Reproduce a single row with:
.venv/bin/python benchmarks/agent_context_benchmark.py --top-k 10 --summary-only
Limitations
The numbers above support narrow claims only.
- Not provider billing. No real coding agent is executed against a paid model in this benchmark. The total-token figure uses a fixed prompt and overhead model for the grep agent rather than a measured session.
- Not an answer-quality evaluation. Recall is "did the expected file appear in the gathered context", not "is the final synthesized answer correct against a rubric".
- Repository-specific task set. The 30 tasks are tied to this repository's structure and naming. Results on a different codebase may differ and should be measured on an independent task set.
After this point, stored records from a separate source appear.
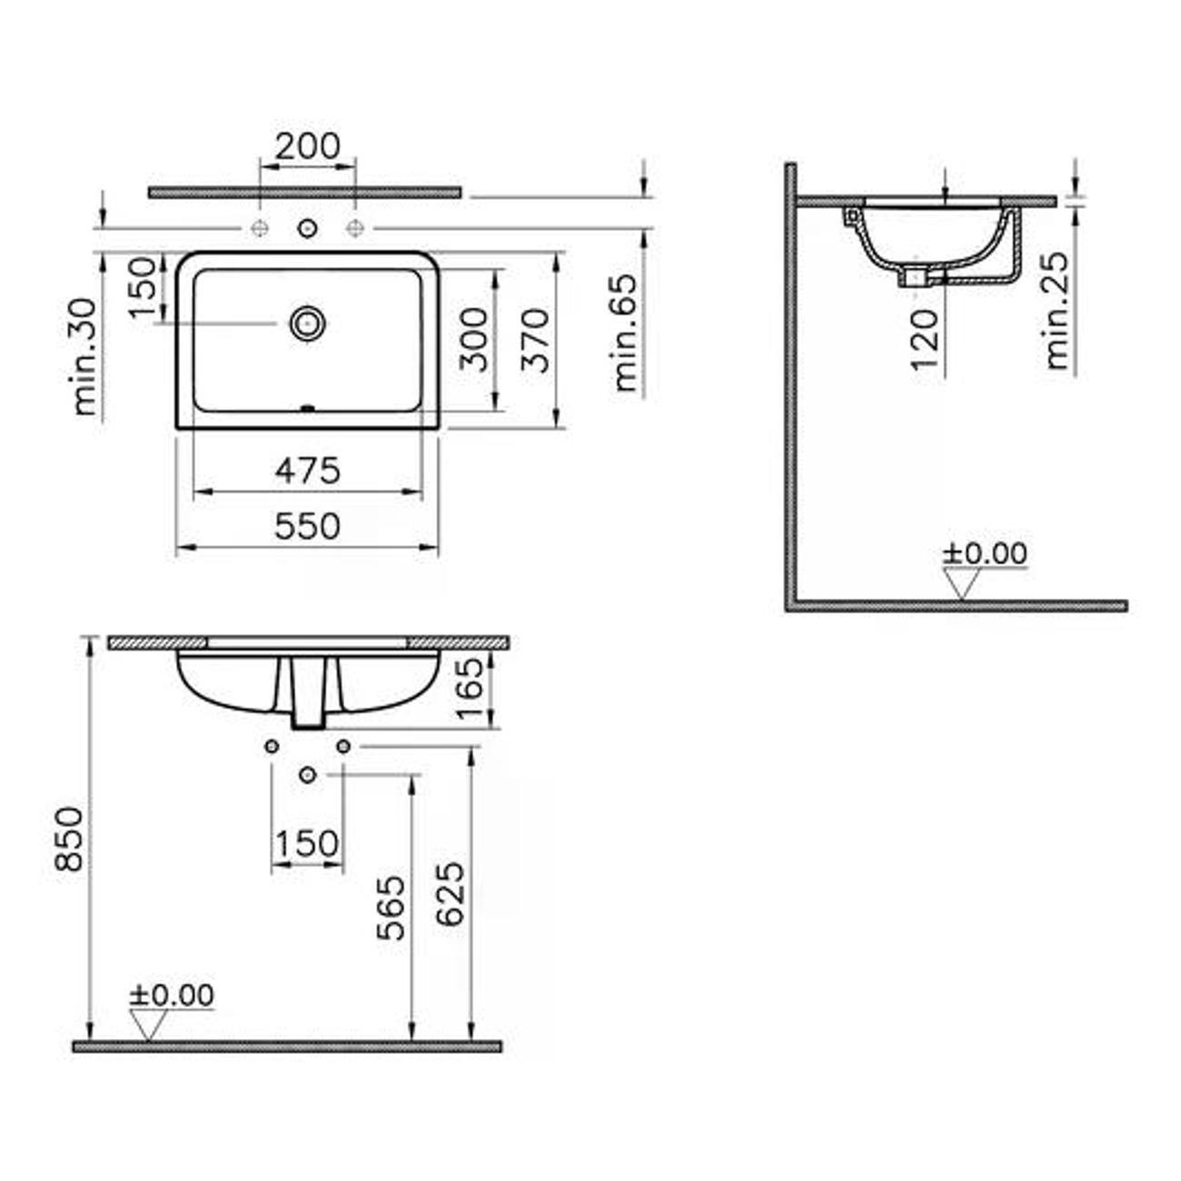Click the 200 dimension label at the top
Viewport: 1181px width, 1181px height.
click(x=307, y=146)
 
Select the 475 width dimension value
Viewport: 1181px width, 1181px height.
click(x=307, y=471)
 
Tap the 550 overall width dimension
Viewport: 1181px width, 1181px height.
click(x=307, y=526)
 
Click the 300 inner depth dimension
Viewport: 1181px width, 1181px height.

- Embedding model dependency. The embedding model affects retrieval
quality and changes the headline numbers. The numbers above were
measured with
mxbai-embed-large. The current default substrate isbge-m3(1024-d, multilingual, symmetric); re-running this bench onbge-m3is a follow-up. - No cross-encoder rerank. The lexical reranker uses simple token and phrase overlap. A second-stage reranker over a larger candidate pool is on the roadmap and would change the trade-off curve.
Conditions for an end-to-end claim
A future end-to-end benchmark, suitable for the broader claim that
skylakegrep reduces token usage in real coding-agent sessions, requires
the following:
- A task set of 30–50 questions or navigation tasks with expected files and rubric answers, including easy, medium, and multi-hop items.
- The same model, repository commit, and system prompt across both conditions.
- Per task and per condition, recorded measurements for input tokens, output tokens, tool-call/result tokens, number of tool calls, wall-clock latency, retrieval correctness, and a rubric-graded final answer score.
- Two conditions:
- Baseline. The agent may use exact search tools (
grep,rg), file reads, and shell inspection, but notskylakegrep. - Treatment. The agent may issue one or moreskygrep searchcalls before reading files and may verify with file reads afterwards. - The reported headline metric is
end_to_end_token_reduction = baseline total tokens / treatment total tokens, reported alongside the rubric quality score on each side. A workflow that uses fewer tokens but produces a worse answer is worse, not better.
Until that benchmark is run, the claim from this repository is the narrower one stated at the top of this document: equal recall at top-k 10 with about a 2× estimated total-token reduction in a deterministic local context-gathering benchmark on this codebase.